Scala 1. Le persone con punteggi estremamente alti (T > 80) possono


presentare preoccupazioni somatiche bizzarre. Se anche la scala 3 è molto
elevata, si dovrebbe considerare la possibilità della presenza di un Disturbo
di Conversione. I pazienti che manifestano dolore cronico spesso hanno
punteggi elevati (T = 70-80) su entrambi le scale. Se insieme alla scala 1
anche la scala 8 risulta molto elevata potrebbero essere presenti deliri
somatici.
Le persone con punteggi alti più moderati (T = 60-80) su questa scala,
presentano spesso lamentele somatiche vaghe e non specifiche. Punteggi alti
moderati su questa scala, in genere, tendono a essere associati con diagnosi
di Disturbo Somatoforme, Disturbo d’Ansia e Disturbo Depressivo.

Scala 2. Punteggi alti su questa scala (soprattutto quando T è maggiore di 70)


sono spesso correlati a sintomi depressivi.

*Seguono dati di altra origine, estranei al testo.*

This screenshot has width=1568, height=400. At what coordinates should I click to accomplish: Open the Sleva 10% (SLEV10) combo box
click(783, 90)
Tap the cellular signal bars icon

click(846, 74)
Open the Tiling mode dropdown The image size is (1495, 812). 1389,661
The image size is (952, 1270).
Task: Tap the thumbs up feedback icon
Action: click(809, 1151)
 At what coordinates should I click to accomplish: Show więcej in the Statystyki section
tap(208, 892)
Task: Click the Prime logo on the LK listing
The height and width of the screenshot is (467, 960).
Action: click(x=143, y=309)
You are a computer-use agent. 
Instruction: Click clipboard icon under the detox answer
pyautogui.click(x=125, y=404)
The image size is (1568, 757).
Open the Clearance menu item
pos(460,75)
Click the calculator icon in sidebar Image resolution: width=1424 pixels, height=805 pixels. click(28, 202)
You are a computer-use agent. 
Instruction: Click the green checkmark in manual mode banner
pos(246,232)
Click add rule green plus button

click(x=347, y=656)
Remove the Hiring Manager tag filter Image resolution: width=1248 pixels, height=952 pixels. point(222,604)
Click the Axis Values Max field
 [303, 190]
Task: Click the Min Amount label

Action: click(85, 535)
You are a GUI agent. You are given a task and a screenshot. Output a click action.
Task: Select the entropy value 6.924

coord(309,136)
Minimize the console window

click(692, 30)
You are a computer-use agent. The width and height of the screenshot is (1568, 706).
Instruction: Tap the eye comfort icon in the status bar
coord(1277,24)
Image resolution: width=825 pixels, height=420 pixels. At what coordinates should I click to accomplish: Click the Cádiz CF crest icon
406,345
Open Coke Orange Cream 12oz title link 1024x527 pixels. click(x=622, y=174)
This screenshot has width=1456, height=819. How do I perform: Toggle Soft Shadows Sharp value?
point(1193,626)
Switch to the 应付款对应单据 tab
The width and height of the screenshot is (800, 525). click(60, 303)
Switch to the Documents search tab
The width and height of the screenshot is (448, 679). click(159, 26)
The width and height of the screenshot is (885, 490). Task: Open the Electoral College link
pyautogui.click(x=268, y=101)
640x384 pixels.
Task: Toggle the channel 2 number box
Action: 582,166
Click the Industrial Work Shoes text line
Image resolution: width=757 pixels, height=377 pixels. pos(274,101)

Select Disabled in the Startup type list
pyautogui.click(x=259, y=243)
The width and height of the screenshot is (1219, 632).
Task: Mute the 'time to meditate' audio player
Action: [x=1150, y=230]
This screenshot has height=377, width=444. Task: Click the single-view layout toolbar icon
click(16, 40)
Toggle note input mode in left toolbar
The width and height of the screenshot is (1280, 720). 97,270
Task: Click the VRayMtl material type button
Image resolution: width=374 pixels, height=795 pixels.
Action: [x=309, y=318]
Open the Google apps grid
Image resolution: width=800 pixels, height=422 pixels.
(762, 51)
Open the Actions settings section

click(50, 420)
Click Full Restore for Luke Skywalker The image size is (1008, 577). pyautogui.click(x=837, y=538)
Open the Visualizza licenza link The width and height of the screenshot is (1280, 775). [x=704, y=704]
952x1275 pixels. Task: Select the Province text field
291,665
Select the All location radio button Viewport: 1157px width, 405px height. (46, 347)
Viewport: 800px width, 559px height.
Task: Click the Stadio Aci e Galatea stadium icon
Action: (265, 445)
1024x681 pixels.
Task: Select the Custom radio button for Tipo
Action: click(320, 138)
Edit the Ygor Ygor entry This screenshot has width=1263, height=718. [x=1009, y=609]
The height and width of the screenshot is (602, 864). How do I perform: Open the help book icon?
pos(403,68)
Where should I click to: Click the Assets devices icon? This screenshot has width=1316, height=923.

Scala 3. Punteggi molto elevati su questa scala (T > 80) sono rivelatori di un
soggetto che è spesso sopraffatto dai sentimenti, particolarmente reattivo allo
stress e che evita le responsabilità sviluppando sintomi fisici. Le diagnosi più
frequentemente associate a punteggi T elevati su questa scala sono quelle di
Disturbo di Conversione, Disturbo Somatoforme e Disturbo Algico.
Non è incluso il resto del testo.